* _REQUIRED WORK_
Begin at the line below that has "Manage Email Preferences (89, 2530)" and stop after the line that has "Education (39, 2256)". Please restate only those lines, word for word.

* _DATASET RECORDS_
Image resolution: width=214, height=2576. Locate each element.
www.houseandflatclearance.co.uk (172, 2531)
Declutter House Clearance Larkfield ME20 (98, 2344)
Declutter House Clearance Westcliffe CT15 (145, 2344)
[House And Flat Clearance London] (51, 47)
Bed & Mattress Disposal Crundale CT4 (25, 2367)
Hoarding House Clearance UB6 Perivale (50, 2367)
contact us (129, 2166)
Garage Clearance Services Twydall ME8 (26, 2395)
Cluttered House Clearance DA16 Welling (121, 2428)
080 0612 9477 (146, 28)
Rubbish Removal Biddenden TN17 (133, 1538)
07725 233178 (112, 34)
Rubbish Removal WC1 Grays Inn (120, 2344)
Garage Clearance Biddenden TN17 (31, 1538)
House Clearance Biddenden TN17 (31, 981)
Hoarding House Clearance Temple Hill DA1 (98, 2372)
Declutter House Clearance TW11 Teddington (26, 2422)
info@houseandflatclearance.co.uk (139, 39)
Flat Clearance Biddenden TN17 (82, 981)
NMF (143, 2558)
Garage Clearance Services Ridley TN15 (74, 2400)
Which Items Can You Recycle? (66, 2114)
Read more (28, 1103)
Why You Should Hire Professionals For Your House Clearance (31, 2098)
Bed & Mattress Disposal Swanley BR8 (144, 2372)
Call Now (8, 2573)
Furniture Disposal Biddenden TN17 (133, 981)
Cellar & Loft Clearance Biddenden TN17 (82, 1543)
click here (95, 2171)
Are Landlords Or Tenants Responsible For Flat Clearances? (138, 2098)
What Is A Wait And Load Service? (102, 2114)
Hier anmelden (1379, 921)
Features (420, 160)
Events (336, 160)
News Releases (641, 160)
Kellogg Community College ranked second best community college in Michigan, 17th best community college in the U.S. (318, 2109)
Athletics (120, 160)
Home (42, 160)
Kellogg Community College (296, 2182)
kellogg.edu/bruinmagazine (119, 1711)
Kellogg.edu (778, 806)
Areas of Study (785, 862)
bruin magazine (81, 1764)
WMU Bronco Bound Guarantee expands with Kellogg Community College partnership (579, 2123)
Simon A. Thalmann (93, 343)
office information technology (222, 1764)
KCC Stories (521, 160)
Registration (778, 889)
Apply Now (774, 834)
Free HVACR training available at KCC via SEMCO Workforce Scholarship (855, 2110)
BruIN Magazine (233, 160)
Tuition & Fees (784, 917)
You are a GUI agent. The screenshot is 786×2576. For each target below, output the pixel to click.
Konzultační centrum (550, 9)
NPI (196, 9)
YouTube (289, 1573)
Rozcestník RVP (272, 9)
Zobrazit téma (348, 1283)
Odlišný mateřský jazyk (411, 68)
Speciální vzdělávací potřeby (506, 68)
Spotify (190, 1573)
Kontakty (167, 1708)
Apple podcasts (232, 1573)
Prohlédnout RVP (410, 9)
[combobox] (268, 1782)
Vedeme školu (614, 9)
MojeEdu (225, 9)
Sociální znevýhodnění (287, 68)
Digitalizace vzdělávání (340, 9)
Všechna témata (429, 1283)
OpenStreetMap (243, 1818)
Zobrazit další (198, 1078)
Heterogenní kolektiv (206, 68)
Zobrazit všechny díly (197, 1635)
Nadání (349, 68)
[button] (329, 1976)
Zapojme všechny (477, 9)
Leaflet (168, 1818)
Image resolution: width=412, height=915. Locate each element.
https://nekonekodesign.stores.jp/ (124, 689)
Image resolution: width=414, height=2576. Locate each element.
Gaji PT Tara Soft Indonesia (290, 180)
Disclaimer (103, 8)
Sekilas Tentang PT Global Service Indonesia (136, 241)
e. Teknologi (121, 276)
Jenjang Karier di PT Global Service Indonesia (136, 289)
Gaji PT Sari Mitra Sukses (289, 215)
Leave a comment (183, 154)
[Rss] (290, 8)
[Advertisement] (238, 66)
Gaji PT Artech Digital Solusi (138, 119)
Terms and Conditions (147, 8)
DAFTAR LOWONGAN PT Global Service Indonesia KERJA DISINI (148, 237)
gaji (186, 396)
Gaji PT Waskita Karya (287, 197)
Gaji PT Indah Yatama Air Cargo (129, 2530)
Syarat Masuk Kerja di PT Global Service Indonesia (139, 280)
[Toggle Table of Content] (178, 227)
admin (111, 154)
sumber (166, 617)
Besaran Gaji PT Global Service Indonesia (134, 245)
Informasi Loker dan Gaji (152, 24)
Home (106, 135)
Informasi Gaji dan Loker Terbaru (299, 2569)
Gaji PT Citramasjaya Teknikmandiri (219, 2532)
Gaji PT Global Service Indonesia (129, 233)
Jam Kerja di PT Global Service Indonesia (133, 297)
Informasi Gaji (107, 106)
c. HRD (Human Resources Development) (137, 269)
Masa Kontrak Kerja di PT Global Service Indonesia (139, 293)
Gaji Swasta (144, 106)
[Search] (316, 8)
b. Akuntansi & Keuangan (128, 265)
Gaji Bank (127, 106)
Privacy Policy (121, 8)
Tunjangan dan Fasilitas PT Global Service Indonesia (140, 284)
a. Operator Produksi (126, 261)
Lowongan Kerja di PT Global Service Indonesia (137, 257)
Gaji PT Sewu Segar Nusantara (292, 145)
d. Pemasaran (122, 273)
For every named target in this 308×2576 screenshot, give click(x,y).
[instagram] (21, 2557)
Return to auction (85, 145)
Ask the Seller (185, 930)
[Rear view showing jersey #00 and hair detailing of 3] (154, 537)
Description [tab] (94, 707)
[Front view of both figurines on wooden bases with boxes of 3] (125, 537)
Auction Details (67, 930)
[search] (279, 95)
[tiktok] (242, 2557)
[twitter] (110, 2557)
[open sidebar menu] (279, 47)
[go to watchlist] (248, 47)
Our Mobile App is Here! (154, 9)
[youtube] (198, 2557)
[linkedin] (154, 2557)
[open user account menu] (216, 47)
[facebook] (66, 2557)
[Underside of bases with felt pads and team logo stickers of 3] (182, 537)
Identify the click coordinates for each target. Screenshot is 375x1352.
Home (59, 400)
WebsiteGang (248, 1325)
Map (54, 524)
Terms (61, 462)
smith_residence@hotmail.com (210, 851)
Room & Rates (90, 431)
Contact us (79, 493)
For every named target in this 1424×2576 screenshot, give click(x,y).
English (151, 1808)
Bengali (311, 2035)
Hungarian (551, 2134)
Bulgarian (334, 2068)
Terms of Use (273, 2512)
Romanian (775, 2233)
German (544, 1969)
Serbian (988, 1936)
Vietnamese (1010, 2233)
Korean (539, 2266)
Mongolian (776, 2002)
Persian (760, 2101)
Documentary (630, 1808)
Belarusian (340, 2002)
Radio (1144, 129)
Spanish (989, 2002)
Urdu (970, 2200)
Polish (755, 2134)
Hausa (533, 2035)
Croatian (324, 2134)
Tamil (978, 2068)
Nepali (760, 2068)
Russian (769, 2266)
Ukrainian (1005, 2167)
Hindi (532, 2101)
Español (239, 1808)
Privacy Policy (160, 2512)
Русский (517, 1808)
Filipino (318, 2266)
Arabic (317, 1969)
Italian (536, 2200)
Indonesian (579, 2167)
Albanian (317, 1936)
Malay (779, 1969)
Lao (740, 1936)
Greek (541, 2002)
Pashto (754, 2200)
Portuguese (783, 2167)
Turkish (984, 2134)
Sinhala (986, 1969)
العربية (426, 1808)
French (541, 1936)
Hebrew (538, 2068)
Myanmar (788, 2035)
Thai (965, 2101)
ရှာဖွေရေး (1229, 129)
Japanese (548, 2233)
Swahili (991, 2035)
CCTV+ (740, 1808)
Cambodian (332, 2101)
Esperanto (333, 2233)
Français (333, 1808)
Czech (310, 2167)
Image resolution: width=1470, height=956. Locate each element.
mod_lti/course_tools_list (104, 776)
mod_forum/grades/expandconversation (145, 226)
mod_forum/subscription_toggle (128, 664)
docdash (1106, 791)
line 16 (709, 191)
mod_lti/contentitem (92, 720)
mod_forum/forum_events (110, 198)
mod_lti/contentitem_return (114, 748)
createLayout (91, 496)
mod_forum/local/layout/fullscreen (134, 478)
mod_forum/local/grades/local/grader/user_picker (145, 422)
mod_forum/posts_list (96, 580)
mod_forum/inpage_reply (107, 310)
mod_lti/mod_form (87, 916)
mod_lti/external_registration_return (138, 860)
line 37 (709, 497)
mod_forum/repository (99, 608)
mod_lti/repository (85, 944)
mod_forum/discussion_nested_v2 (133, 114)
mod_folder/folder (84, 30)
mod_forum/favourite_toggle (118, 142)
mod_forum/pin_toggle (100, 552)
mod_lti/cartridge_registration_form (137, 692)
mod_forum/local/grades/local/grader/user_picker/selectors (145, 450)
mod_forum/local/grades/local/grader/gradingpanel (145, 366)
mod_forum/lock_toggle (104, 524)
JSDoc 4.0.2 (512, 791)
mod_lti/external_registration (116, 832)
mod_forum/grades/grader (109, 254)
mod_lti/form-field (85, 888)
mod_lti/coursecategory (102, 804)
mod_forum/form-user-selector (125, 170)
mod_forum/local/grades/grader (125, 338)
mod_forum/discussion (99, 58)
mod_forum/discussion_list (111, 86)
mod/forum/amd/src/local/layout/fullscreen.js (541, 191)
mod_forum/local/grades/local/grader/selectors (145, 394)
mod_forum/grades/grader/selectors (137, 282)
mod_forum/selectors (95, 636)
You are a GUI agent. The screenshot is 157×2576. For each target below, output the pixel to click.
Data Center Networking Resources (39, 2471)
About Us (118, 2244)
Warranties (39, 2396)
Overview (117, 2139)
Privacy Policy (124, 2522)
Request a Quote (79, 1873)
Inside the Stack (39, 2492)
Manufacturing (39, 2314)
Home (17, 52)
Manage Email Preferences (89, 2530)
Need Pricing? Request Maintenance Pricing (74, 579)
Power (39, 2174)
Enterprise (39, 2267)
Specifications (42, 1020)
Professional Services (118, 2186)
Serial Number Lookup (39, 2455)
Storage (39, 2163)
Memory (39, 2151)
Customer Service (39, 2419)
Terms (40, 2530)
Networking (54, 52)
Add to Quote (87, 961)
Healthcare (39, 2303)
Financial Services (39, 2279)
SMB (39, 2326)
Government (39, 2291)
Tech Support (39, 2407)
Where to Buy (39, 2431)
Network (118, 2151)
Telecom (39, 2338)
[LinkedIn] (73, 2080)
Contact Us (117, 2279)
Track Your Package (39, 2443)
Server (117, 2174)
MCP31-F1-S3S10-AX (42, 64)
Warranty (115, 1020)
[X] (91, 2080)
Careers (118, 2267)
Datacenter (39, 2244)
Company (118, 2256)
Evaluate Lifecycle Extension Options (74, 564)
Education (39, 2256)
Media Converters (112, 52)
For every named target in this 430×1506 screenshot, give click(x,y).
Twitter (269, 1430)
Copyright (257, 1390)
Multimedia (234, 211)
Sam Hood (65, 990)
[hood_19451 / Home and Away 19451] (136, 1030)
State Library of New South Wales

* _RESULT BELOW_
Manage Email Preferences (89, 2530)
Need Pricing? Request Maintenance Pricing (74, 579)
Power (39, 2174)
Enterprise (39, 2267)
Specifications (42, 1020)
Professional Services (118, 2186)
Serial Number Lookup (39, 2455)
Storage (39, 2163)
Memory (39, 2151)
Customer Service (39, 2419)
Terms (40, 2530)
Networking (54, 52)
Add to Quote (87, 961)
Healthcare (39, 2303)
Financial Services (39, 2279)
SMB (39, 2326)
Government (39, 2291)
Tech Support (39, 2407)
Where to Buy (39, 2431)
Network (118, 2151)
Telecom (39, 2338)
[LinkedIn] (73, 2080)
Contact Us (117, 2279)
Track Your Package (39, 2443)
Server (117, 2174)
MCP31-F1-S3S10-AX (42, 64)
Warranty (115, 1020)
[X] (91, 2080)
Careers (118, 2267)
Datacenter (39, 2244)
Company (118, 2256)
Evaluate Lifecycle Extension Options (74, 564)
Education (39, 2256)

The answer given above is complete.